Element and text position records
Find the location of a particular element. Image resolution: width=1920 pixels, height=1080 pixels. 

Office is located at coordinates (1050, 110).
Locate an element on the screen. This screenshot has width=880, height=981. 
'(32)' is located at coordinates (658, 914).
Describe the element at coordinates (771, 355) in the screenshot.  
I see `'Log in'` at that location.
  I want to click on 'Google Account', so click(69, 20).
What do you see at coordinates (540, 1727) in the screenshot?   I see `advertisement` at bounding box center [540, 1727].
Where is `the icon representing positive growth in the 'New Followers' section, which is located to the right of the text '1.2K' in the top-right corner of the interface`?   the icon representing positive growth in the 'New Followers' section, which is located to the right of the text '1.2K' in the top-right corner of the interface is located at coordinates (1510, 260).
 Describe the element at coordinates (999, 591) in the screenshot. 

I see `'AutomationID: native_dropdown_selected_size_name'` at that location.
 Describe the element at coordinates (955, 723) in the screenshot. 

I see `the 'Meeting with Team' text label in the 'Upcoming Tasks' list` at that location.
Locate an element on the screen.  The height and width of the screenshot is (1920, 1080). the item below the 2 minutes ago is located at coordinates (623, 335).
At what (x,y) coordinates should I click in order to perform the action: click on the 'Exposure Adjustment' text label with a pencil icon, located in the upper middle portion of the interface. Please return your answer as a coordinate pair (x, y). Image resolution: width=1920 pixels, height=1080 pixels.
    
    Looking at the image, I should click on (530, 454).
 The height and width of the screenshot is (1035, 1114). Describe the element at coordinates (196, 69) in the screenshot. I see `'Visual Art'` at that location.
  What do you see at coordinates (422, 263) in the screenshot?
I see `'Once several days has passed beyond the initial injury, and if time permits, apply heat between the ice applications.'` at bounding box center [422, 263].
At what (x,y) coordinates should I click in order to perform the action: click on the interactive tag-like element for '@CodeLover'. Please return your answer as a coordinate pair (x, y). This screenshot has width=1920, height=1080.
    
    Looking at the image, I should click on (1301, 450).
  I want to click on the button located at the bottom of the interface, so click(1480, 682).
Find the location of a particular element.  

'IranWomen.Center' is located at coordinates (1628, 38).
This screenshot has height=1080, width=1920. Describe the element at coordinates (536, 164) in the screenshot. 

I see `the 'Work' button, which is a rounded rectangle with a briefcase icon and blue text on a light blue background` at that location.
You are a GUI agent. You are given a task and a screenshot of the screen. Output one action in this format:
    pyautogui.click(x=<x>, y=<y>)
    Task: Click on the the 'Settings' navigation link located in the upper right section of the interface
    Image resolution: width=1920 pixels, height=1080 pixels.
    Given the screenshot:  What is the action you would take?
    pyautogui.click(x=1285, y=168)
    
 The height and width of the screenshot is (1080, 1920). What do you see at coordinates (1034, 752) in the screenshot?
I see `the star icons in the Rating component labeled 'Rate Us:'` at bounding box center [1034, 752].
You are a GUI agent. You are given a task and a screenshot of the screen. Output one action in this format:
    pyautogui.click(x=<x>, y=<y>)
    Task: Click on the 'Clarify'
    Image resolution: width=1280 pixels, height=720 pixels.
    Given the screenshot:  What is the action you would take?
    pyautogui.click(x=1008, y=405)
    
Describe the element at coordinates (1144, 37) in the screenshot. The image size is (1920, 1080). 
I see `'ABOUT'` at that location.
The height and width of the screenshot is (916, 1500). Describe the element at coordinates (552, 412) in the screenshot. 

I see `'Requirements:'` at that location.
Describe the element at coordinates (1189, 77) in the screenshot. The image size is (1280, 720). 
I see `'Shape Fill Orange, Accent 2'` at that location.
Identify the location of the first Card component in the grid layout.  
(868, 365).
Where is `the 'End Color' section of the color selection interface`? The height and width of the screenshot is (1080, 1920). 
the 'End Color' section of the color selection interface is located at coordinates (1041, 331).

### [WHAT THIS TASK INVOLVES]
Please edit the records above so that "Locate an element" becomes "Find an element" wherever it occurs, keeping everything else the same.

### [ANSWER IN FULL]
Find the location of a particular element. Image resolution: width=1920 pixels, height=1080 pixels. 

Office is located at coordinates (1050, 110).
Find an element on the screen. This screenshot has width=880, height=981. 
'(32)' is located at coordinates (658, 914).
Describe the element at coordinates (771, 355) in the screenshot.  
I see `'Log in'` at that location.
  I want to click on 'Google Account', so click(69, 20).
What do you see at coordinates (540, 1727) in the screenshot?   I see `advertisement` at bounding box center [540, 1727].
Where is `the icon representing positive growth in the 'New Followers' section, which is located to the right of the text '1.2K' in the top-right corner of the interface`?   the icon representing positive growth in the 'New Followers' section, which is located to the right of the text '1.2K' in the top-right corner of the interface is located at coordinates (1510, 260).
 Describe the element at coordinates (999, 591) in the screenshot. 

I see `'AutomationID: native_dropdown_selected_size_name'` at that location.
 Describe the element at coordinates (955, 723) in the screenshot. 

I see `the 'Meeting with Team' text label in the 'Upcoming Tasks' list` at that location.
Find an element on the screen.  The height and width of the screenshot is (1920, 1080). the item below the 2 minutes ago is located at coordinates (623, 335).
At what (x,y) coordinates should I click in order to perform the action: click on the 'Exposure Adjustment' text label with a pencil icon, located in the upper middle portion of the interface. Please return your answer as a coordinate pair (x, y). Image resolution: width=1920 pixels, height=1080 pixels.
    
    Looking at the image, I should click on (530, 454).
 The height and width of the screenshot is (1035, 1114). Describe the element at coordinates (196, 69) in the screenshot. I see `'Visual Art'` at that location.
  What do you see at coordinates (422, 263) in the screenshot?
I see `'Once several days has passed beyond the initial injury, and if time permits, apply heat between the ice applications.'` at bounding box center [422, 263].
At what (x,y) coordinates should I click in order to perform the action: click on the interactive tag-like element for '@CodeLover'. Please return your answer as a coordinate pair (x, y). This screenshot has width=1920, height=1080.
    
    Looking at the image, I should click on (1301, 450).
  I want to click on the button located at the bottom of the interface, so click(1480, 682).
Find the location of a particular element.  

'IranWomen.Center' is located at coordinates (1628, 38).
This screenshot has height=1080, width=1920. Describe the element at coordinates (536, 164) in the screenshot. 

I see `the 'Work' button, which is a rounded rectangle with a briefcase icon and blue text on a light blue background` at that location.
You are a GUI agent. You are given a task and a screenshot of the screen. Output one action in this format:
    pyautogui.click(x=<x>, y=<y>)
    Task: Click on the the 'Settings' navigation link located in the upper right section of the interface
    Image resolution: width=1920 pixels, height=1080 pixels.
    Given the screenshot:  What is the action you would take?
    pyautogui.click(x=1285, y=168)
    
 The height and width of the screenshot is (1080, 1920). What do you see at coordinates (1034, 752) in the screenshot?
I see `the star icons in the Rating component labeled 'Rate Us:'` at bounding box center [1034, 752].
You are a GUI agent. You are given a task and a screenshot of the screen. Output one action in this format:
    pyautogui.click(x=<x>, y=<y>)
    Task: Click on the 'Clarify'
    Image resolution: width=1280 pixels, height=720 pixels.
    Given the screenshot:  What is the action you would take?
    pyautogui.click(x=1008, y=405)
    
Describe the element at coordinates (1144, 37) in the screenshot. The image size is (1920, 1080). 
I see `'ABOUT'` at that location.
The height and width of the screenshot is (916, 1500). Describe the element at coordinates (552, 412) in the screenshot. 

I see `'Requirements:'` at that location.
Describe the element at coordinates (1189, 77) in the screenshot. The image size is (1280, 720). 
I see `'Shape Fill Orange, Accent 2'` at that location.
Identify the location of the first Card component in the grid layout.  
(868, 365).
Where is `the 'End Color' section of the color selection interface`? The height and width of the screenshot is (1080, 1920). 
the 'End Color' section of the color selection interface is located at coordinates (1041, 331).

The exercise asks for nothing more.